Abstract

The present study aimed at enhancing solubility and dissolution of nimesulide by applying solid dispersion technique followed by formulating it as suspension. Solid dispersions of nimesulide were prepared using propylene glycol, polyvinyl pyrrolidine-K30 and polyethylene glycol-6000 and formulated as respective suspensions. The suspensions were characterized by studying the particle size and sedimentation volume (Hu/Ho). In vitro evaluation was carried out in USP XXI dissolution apparatus. The in vivo evaluation of nimesulide suspensions were carried out in carrageenan induced rat paw edema method. Long term stability studies were carried out at different temperatures. Nimesulide suspensions with solid dispersion exhibited good suspendability and gave higher dissolution rates than those with plain nimesulide suspension. They also demonstrated enhanced anti-inflammatory activity when compared with plain drug suspension.
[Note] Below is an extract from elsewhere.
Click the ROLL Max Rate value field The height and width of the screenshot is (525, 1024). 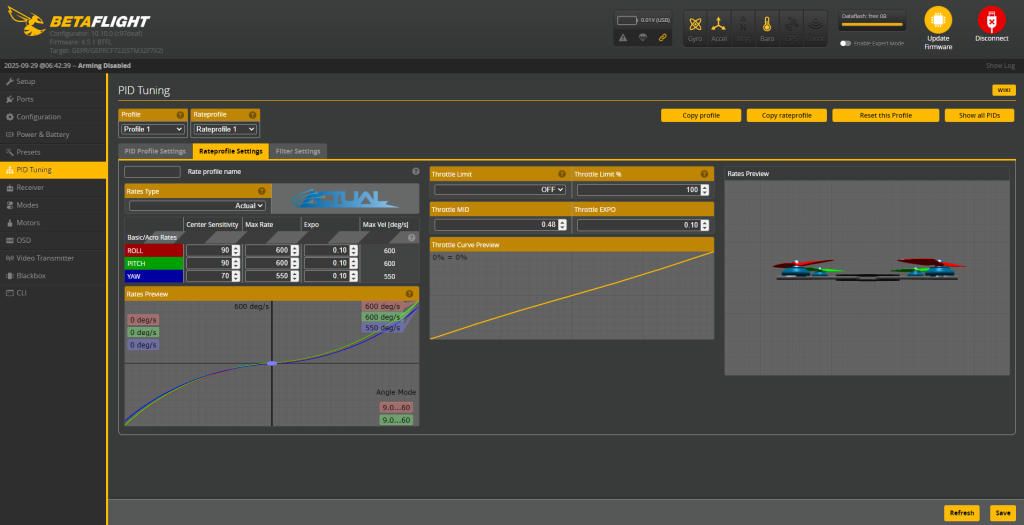(x=266, y=250)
The percentage edema inhibition obtained for different suspensions of nimesulide solid dispersion F2, F3 and F4 after 1 h were 76%, 79% and 82%, respectively. On the other hand edema inhibition of plain nimesulide suspension was only 40%. It can be concluded from the study that the suspension of nimesulide solid dispersion exhibited improved dissolution profiles, stability and in vivo efficacy.